En el año 2010, cuando el Perú se encontraba recuperándose de un shock externo negativo, como lo fue la crisis por la burbuja inmobiliaria en los Estados Unidos, el gobierno del Presidente Alan García enfocó sus esfuerzos en mejorar su ejecución presupuestal. Uno de los mecanismos que se creó para esta tarea fue el de los Núcleos Ejecutores. Estos consistían en el otorgamiento de financiamiento del erario a organizaciones de la sociedad civil para la ejecución de Proyectos de Inversión Pública. El foco principal estuvo en las comunidades campesinas y nativas, asentamientos humanos, rondas campesinas, etc. Inicialmente se destinó un presupuesto de cien millones de soles para pequeñas obras a nivel nacional.
Dentro de la norma de creación, se estableció la posibilidad de crear Núcleos Ejecutores Juveniles, brindando la posibilidad a los jóvenes peruanos de desarrollar sus propias organizaciones y la ejecución de sus proyectos. Sin embargo, con el cambio de gobierno, los núcleos ejecutores fueron dejados de lado en las políticas públicas y los jóvenes perdieron así una nueva y creativa forma de ejecutar sus proyectos.
Hace unas semanas, el Presidente Alan García ha traído al debate público el tema de la juventud en el Perú, proponiendo la creación de un Ministerio de la Juventud y el Deporte. Esta propuesta llevaría la problemática juvenil a un alto nivel de decisión en el gobierno, con capacidad de generar políticas públicas a nivel nacional en beneficio de este importante grupo ciudadano. Uno de los puntos de la agenda juvenil que se propone es la de reactivar los núcleos ejecutores juveniles, orientándolos hacia organizaciones deportivas que contribuyan a la masificación del deporte en todos los rincones de nuestro territorio.
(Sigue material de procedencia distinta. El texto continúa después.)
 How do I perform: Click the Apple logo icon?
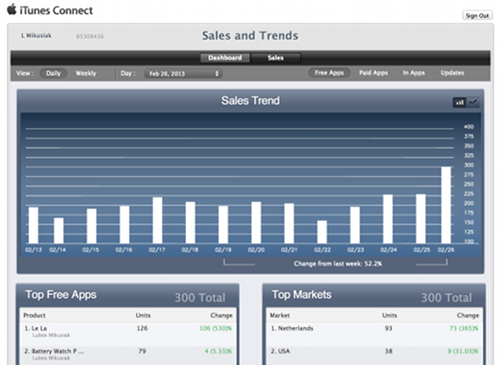click(12, 9)
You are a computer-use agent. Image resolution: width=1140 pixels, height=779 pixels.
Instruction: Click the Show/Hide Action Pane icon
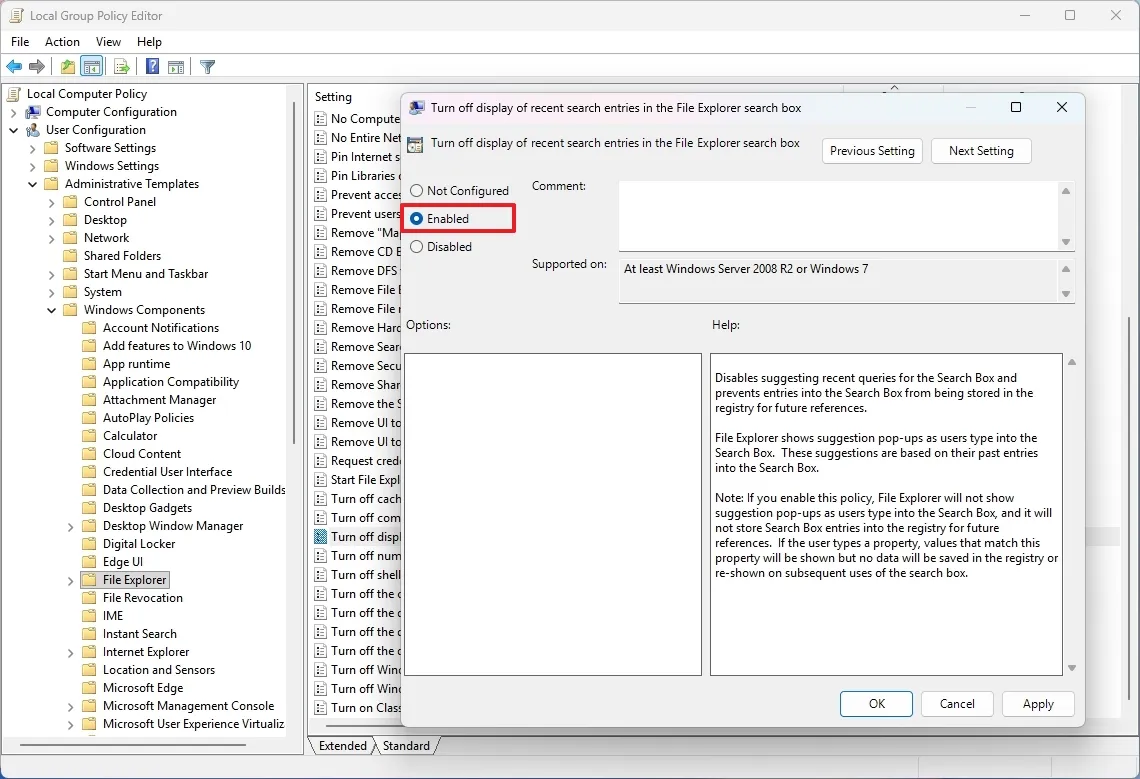(x=176, y=67)
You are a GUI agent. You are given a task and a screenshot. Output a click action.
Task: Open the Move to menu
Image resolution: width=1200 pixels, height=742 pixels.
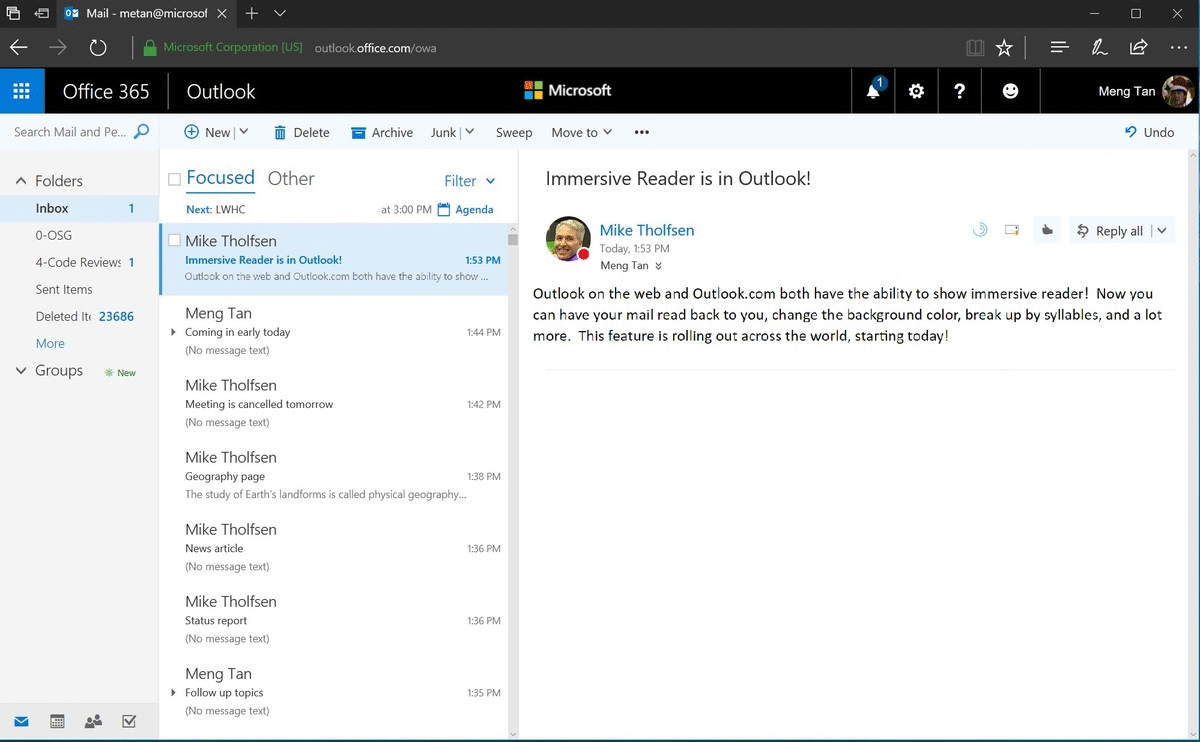click(x=580, y=131)
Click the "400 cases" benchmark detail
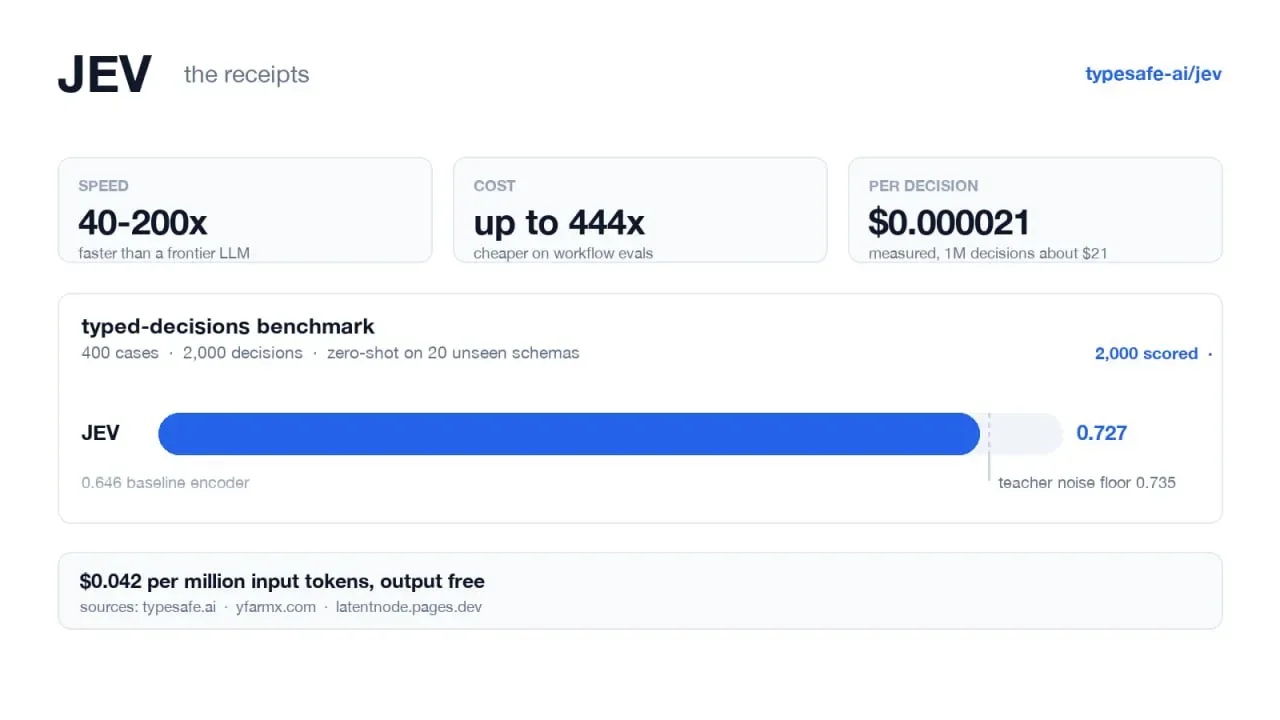 click(x=120, y=353)
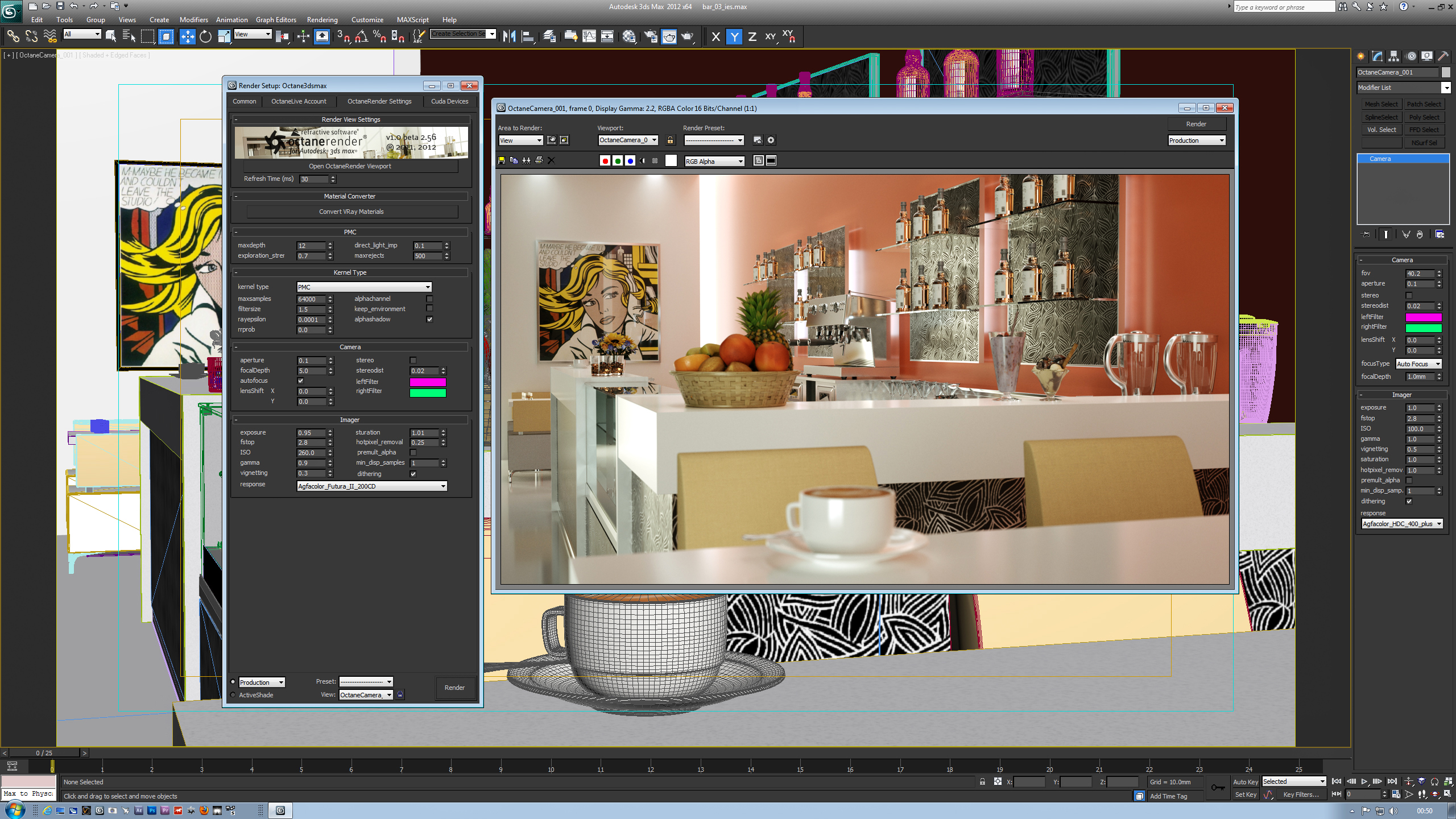1456x819 pixels.
Task: Disable the dithering checkbox in Imager
Action: tap(413, 474)
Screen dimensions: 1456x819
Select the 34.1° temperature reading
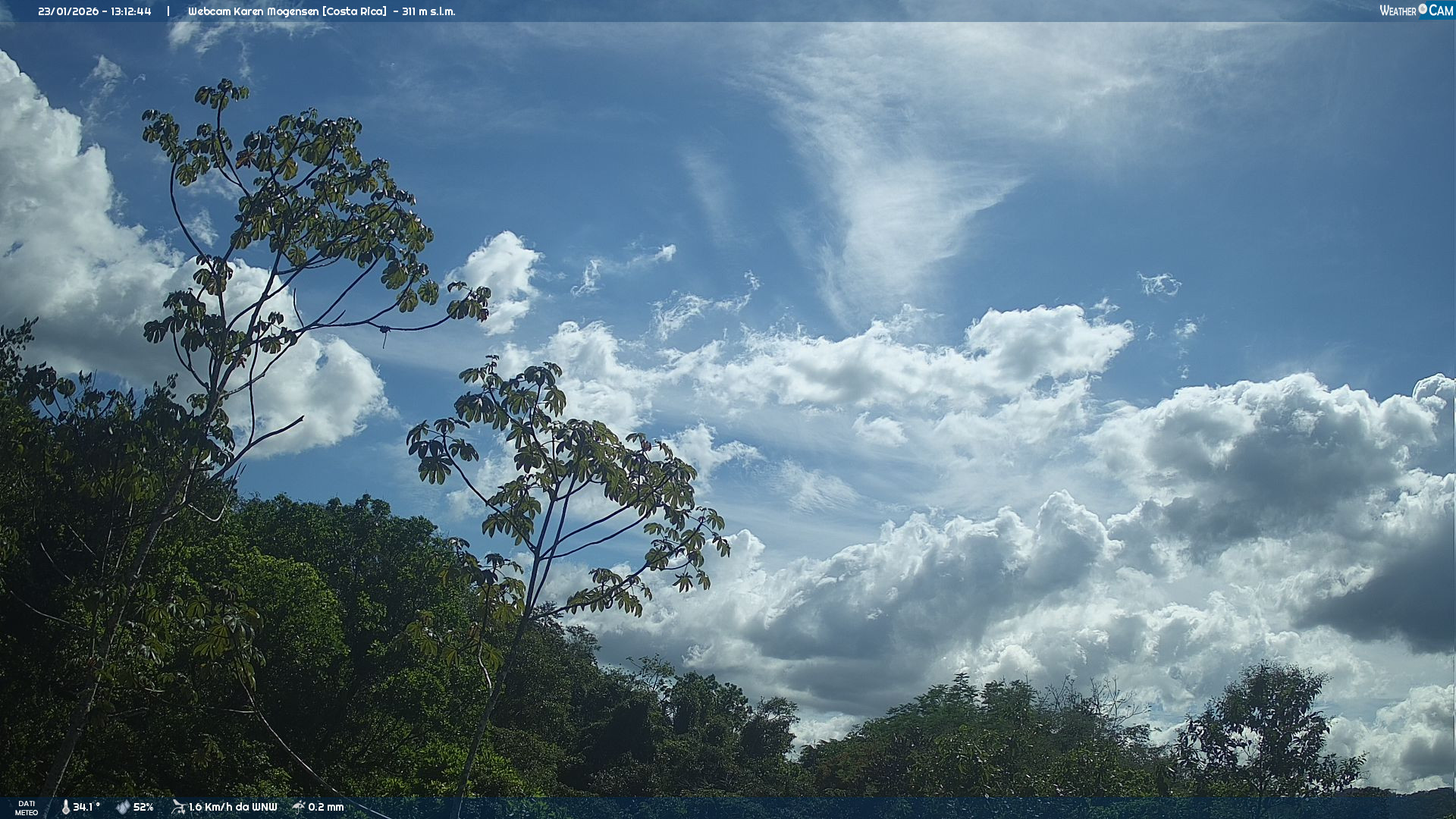click(86, 808)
Con esta política, las organizaciones deportivas juveniles tendrán la oportunidad de construir o mejorar sus campos para la práctica de las diversas disciplinas, comprar o renovar equipos, contratar entrenadores de primer nivel, subvencionar la alimentación de sus deportistas destacados y participar en torneos nacionales e internacionales. Todo esto, basado en planes de desarrollo deportivos que contarán con la colaboración de los técnicos del nuevo Ministerio de la Juventud y el Deporte, y plasmados en proyectos de inversión pública.
La masificación del deporte juvenil permitirá conseguir el desarrollo social integral de los ciudadanos de hoy y del mañana, colaborando con la educación y la salud. Es el tiempo de los jóvenes.